History shows that costs have long impacted women's choice of contraception. Consider the diaphragm, which never achieved much use outside the bathrooms of married, middle-class women. "One reason diaphragms were used mainly by the middle class is that contraception was illegal in many states," Elaine Tyler May, author of America and the Pill: A History of Promise, Peril, and Liberation, told me, referring to the years before 1965, when the Supreme Court overturned laws banning contraception for married women. "So to get fitted in those states, you needed a doctor to prescribe it as a health measure." That kind of medical care was too expensive for many women, however, cementing the diaphragm's reputation as a middle-class contraceptive.
The pill, by contrast, benefitted strongly in its early days from the combination of low- and no-cost access and extensive education.

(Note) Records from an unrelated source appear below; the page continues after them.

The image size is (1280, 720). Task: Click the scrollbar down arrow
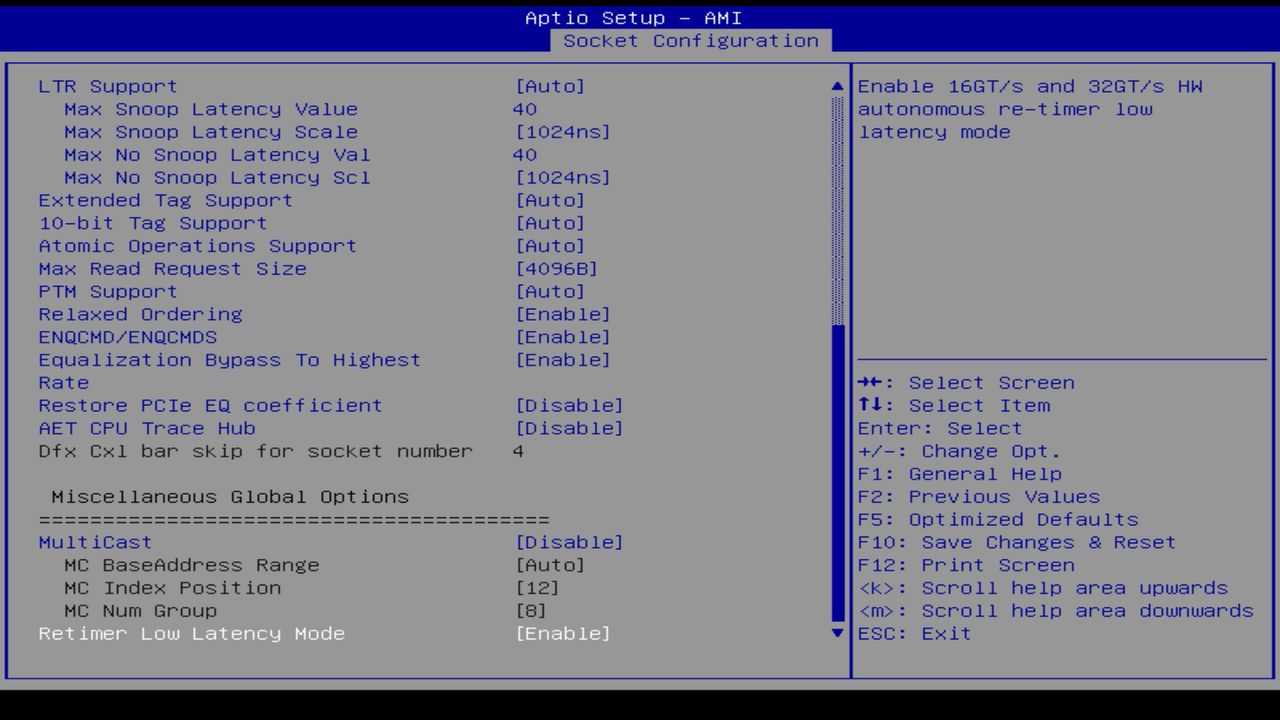(x=836, y=633)
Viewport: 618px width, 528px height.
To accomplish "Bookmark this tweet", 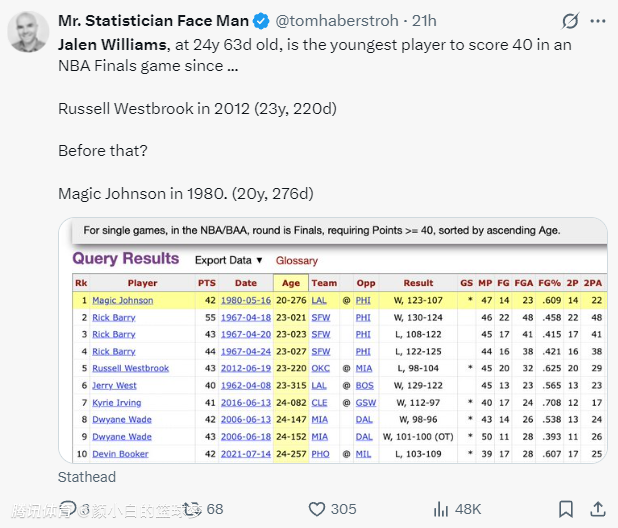I will (566, 509).
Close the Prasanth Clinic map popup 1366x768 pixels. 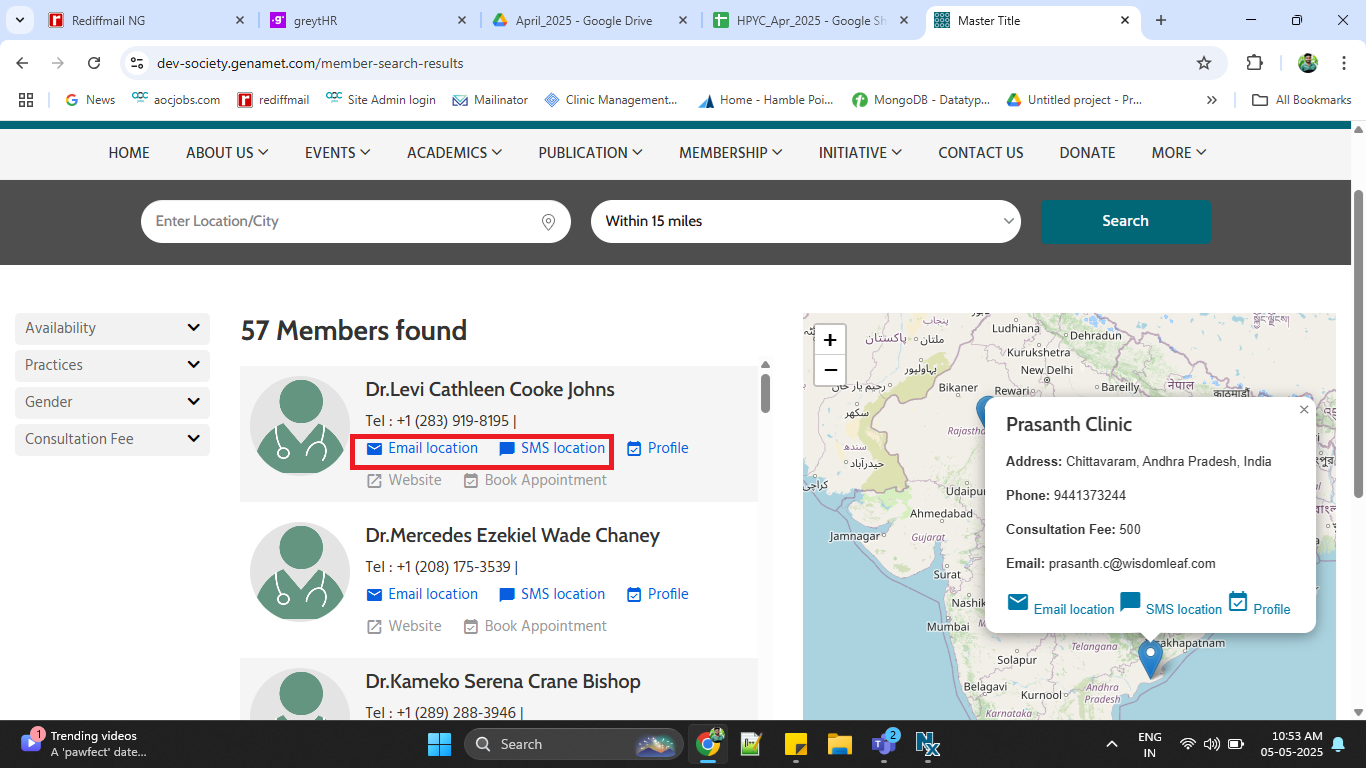click(1303, 410)
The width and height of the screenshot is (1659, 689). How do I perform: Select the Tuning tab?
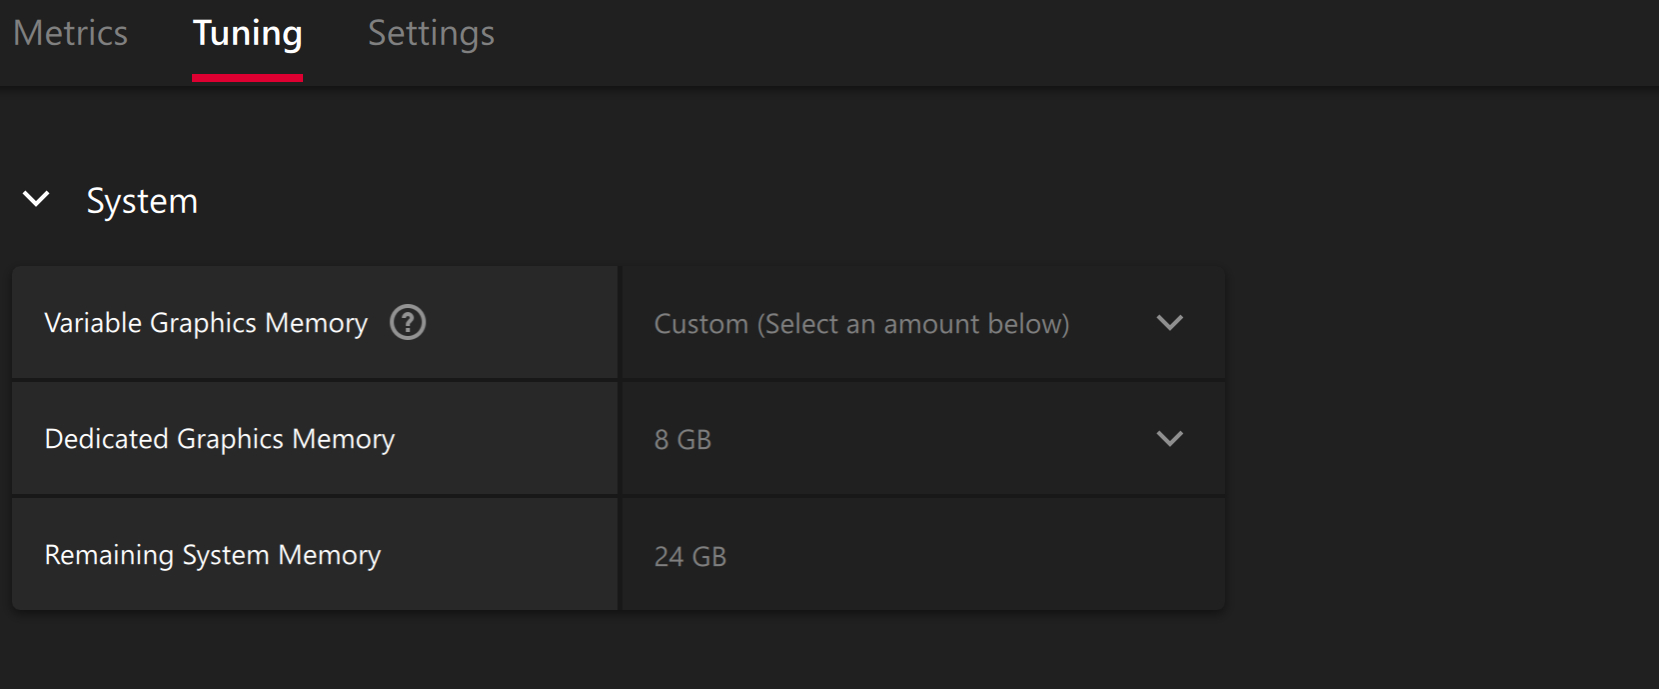point(247,34)
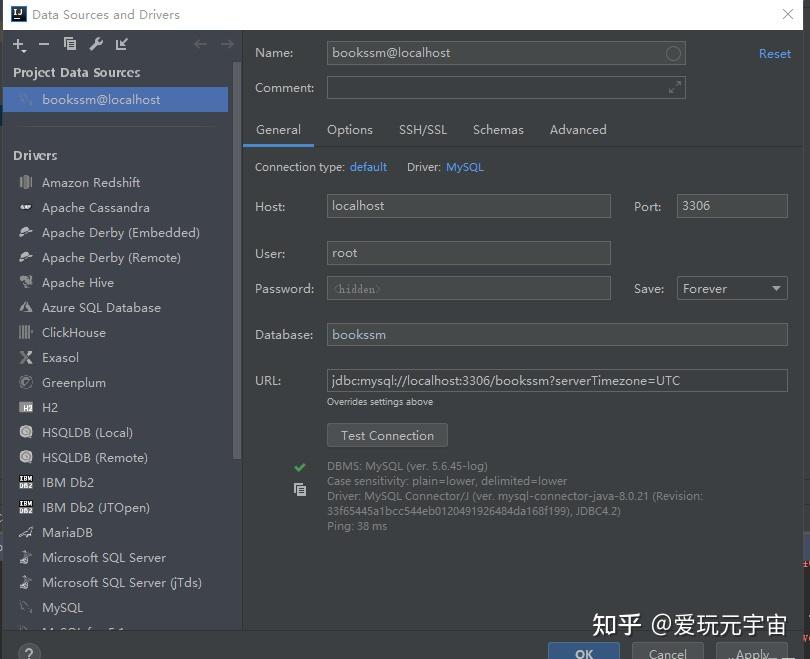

May says that researchers conducting large-scale oral contraceptive trials found that women generally flocked to get the free contraception, even when it was untested. "There was a waiting list," May says of the pill's initial large-scale studies in Puerto Rico in the 1950s. "Women waited in lines, even though it was an experimental form. They wanted an effective and reversible contraception, rather than sterilization, which was widely available at the time. And yeah, the pill was free." In the decades since, May says, deep discounts at Planned Parenthood and campus health centers have helped make the pill the most popular form of contraception for women in their teens and 20s, a population that could certainly benefit from the IUD. (Gynecologists are only now beginning to realize that young women who want to delay childbearing for a decade or more may be an even better market for IUDs than women who already have children, the audience that IUD advertising currently targets.)
Although the IUD has been around in one form or another even longer than the pill, it may finally have a chance to escape the diaphragm's fate as an upper-middle class contraceptive. Already, stepped-up efforts to educate physicians and patients about the device have led to a four-fold increase in its use since 1995. Soon, with cost no longer a barrier, the IUD may reach a tipping point at which most women find that they have at least one friend who is using it. When that finally happens, women will be far likelier to consider it for themselves. And since the IUD is the reversible contraceptive least likely to fail because of human error—surpassing the effectiveness of even shots and implants, both of which have more side effects—it could, at long last, make a serious dent in the half of all pregnancies in the United States that are unintended.